• [Provided records]
# # # #

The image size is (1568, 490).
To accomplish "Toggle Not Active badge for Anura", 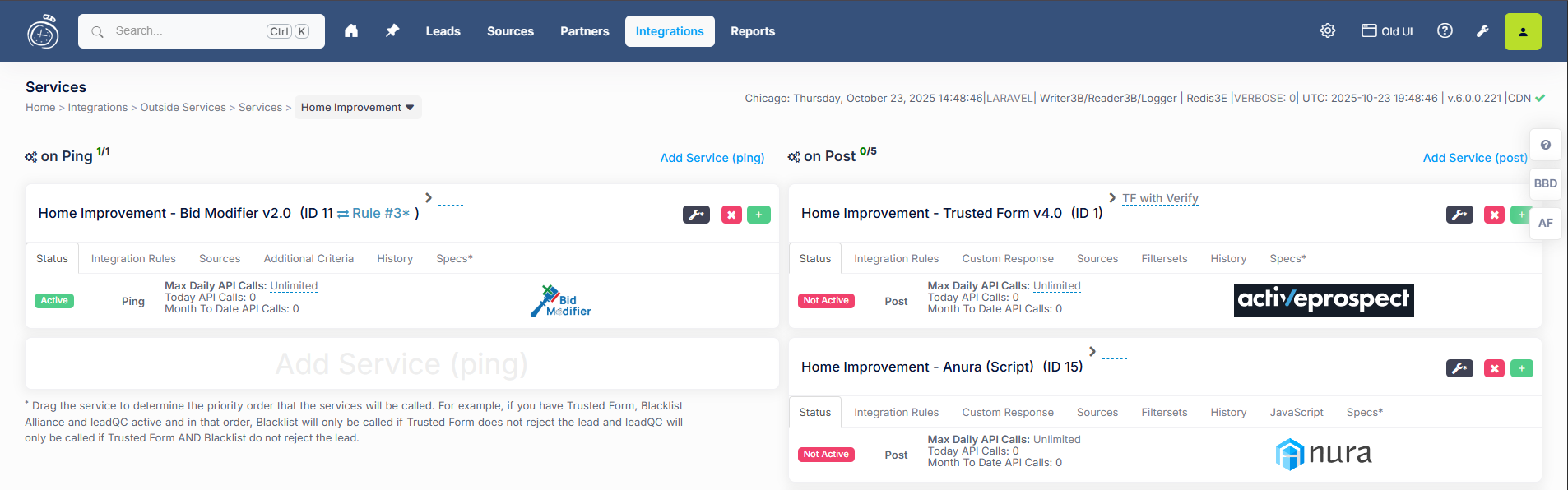I will [x=826, y=455].
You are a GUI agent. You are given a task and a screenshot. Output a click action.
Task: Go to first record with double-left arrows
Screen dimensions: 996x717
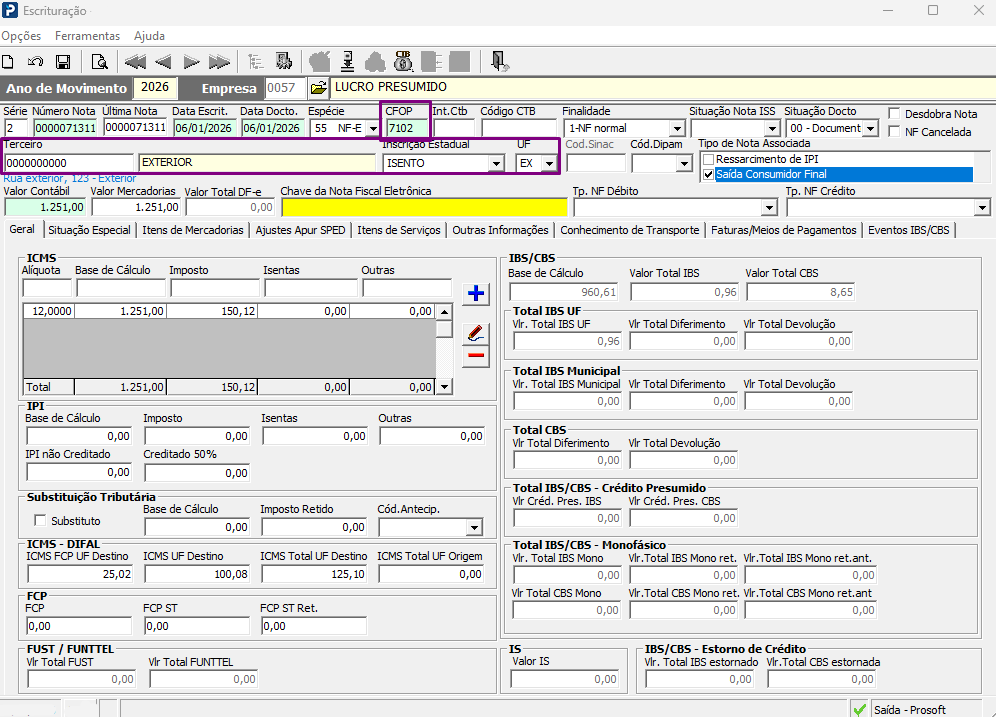click(135, 62)
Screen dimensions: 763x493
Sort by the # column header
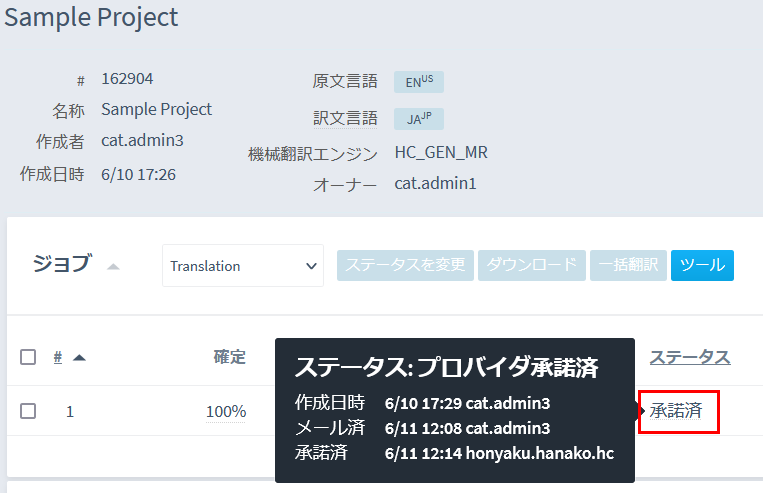tap(58, 357)
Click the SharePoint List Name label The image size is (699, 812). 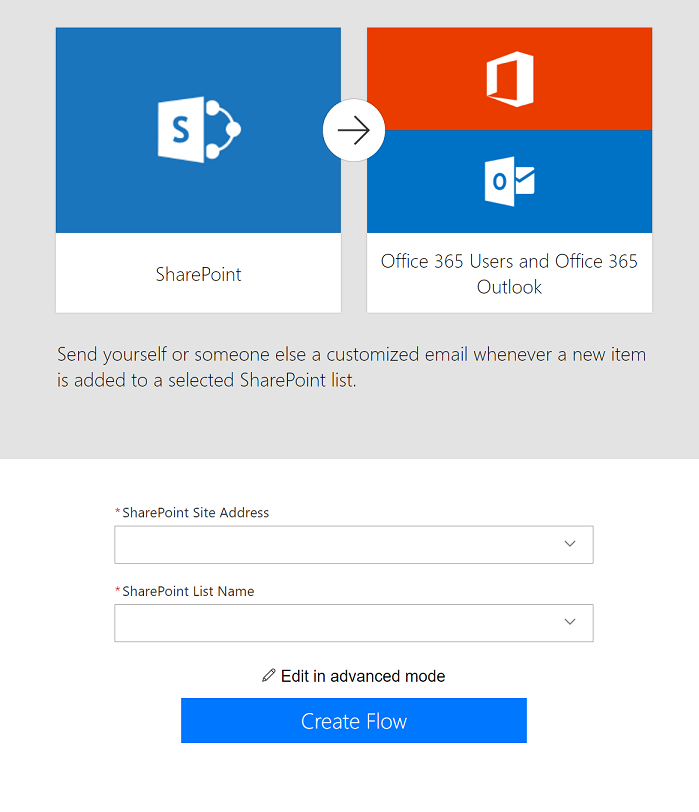pos(188,591)
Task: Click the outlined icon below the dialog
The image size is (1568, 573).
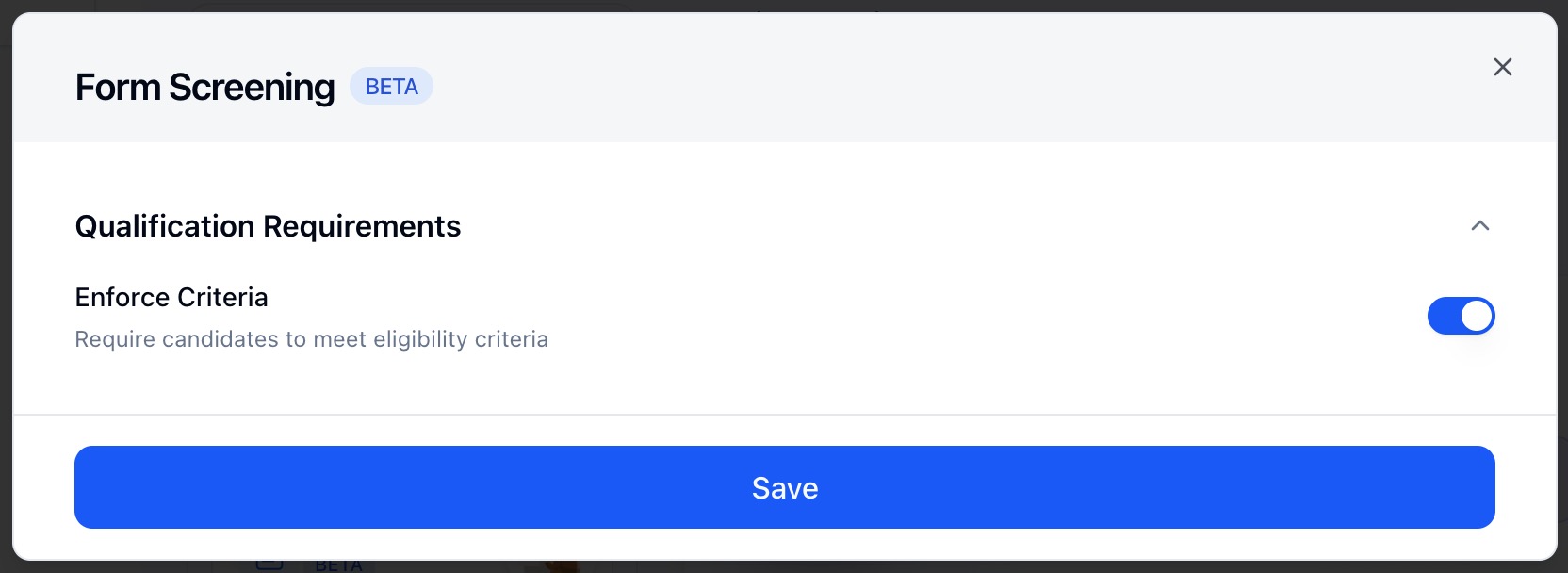Action: [x=270, y=566]
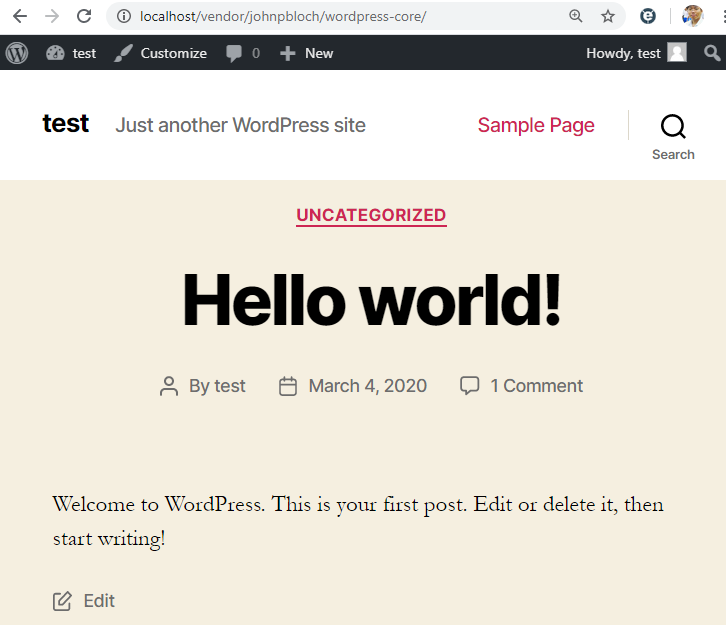Select the Uncategorized category link
Image resolution: width=726 pixels, height=625 pixels.
click(x=371, y=215)
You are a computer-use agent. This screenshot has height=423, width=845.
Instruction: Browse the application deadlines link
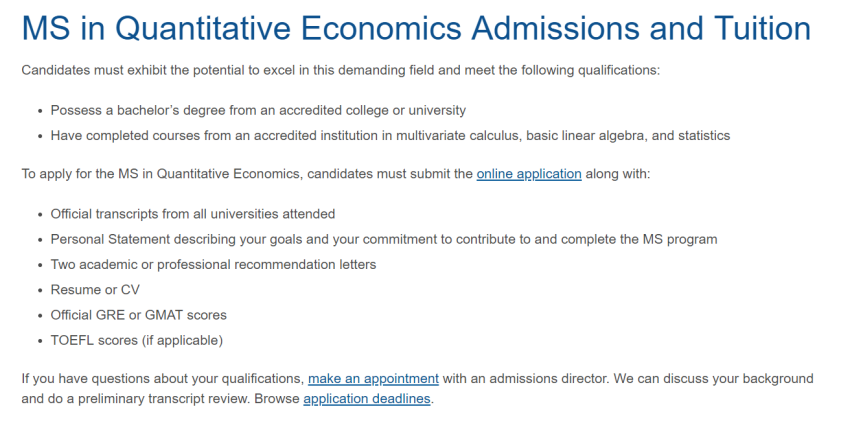coord(367,400)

# # # #

• [Problem description] Please retype exactly the lines from the one containing "You are a computer-use" to the last line of the records above, both included, without any pictures.

• [Your response]
You are a computer-use agent. This screenshot has height=423, width=845.
Instruction: Browse the application deadlines link
coord(367,400)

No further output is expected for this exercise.